◆ Work required:
Rewrite the data below, replacing every "Ridge Hill Rd" with "Ridge Hill Road" and leaving everything else unchanged.

◆ Source records:
--------------------------------
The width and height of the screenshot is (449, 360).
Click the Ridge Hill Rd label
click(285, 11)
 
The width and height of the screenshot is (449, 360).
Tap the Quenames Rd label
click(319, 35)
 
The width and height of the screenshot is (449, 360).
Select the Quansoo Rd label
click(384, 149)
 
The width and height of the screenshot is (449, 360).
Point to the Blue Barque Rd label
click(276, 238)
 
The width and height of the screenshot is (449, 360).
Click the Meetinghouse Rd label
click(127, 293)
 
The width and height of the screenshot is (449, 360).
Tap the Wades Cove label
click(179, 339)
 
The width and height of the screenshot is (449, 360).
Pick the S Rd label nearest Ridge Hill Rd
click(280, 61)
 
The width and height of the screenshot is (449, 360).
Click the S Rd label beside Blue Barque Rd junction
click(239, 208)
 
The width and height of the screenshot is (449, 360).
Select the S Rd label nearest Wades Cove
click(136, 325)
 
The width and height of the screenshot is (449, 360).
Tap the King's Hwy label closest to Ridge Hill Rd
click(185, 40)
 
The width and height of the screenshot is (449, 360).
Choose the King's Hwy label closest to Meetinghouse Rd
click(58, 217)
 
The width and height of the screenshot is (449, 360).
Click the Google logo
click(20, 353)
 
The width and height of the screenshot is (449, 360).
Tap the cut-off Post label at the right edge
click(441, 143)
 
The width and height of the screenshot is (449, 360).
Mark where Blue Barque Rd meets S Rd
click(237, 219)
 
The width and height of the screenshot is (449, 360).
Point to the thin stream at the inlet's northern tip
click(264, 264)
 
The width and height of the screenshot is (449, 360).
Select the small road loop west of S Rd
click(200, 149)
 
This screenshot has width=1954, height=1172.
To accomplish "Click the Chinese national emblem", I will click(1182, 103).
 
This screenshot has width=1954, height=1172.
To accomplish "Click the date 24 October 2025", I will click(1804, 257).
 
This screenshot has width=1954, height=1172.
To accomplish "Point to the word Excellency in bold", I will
--------------------------------
◆ Task response:
The width and height of the screenshot is (449, 360).
Click the Ridge Hill Road label
click(285, 11)
 
The width and height of the screenshot is (449, 360).
Tap the Quenames Rd label
click(319, 35)
 
The width and height of the screenshot is (449, 360).
Select the Quansoo Rd label
click(384, 149)
 
The width and height of the screenshot is (449, 360).
Point to the Blue Barque Rd label
click(276, 238)
 
The width and height of the screenshot is (449, 360).
Click the Meetinghouse Rd label
click(127, 293)
 
The width and height of the screenshot is (449, 360).
Tap the Wades Cove label
click(179, 339)
 
The width and height of the screenshot is (449, 360).
Pick the S Rd label nearest Ridge Hill Road
click(280, 61)
 
The width and height of the screenshot is (449, 360).
Click the S Rd label beside Blue Barque Rd junction
click(239, 208)
 
The width and height of the screenshot is (449, 360).
Select the S Rd label nearest Wades Cove
click(136, 325)
 
The width and height of the screenshot is (449, 360).
Tap the King's Hwy label closest to Ridge Hill Road
click(185, 40)
 
The width and height of the screenshot is (449, 360).
Choose the King's Hwy label closest to Meetinghouse Rd
click(58, 217)
 
The width and height of the screenshot is (449, 360).
Click the Google logo
click(20, 353)
 
The width and height of the screenshot is (449, 360).
Tap the cut-off Post label at the right edge
click(441, 143)
 
The width and height of the screenshot is (449, 360).
Mark where Blue Barque Rd meets S Rd
click(237, 219)
 
The width and height of the screenshot is (449, 360).
Point to the thin stream at the inlet's northern tip
click(264, 264)
 
The width and height of the screenshot is (449, 360).
Select the small road loop west of S Rd
click(200, 149)
 
This screenshot has width=1954, height=1172.
To accomplish "Click the Chinese national emblem", I will click(1182, 103).
 
This screenshot has width=1954, height=1172.
To accomplish "Click the date 24 October 2025", I will click(1804, 257).
 
This screenshot has width=1954, height=1172.
To accomplish "Point to the word Excellency in bold", I will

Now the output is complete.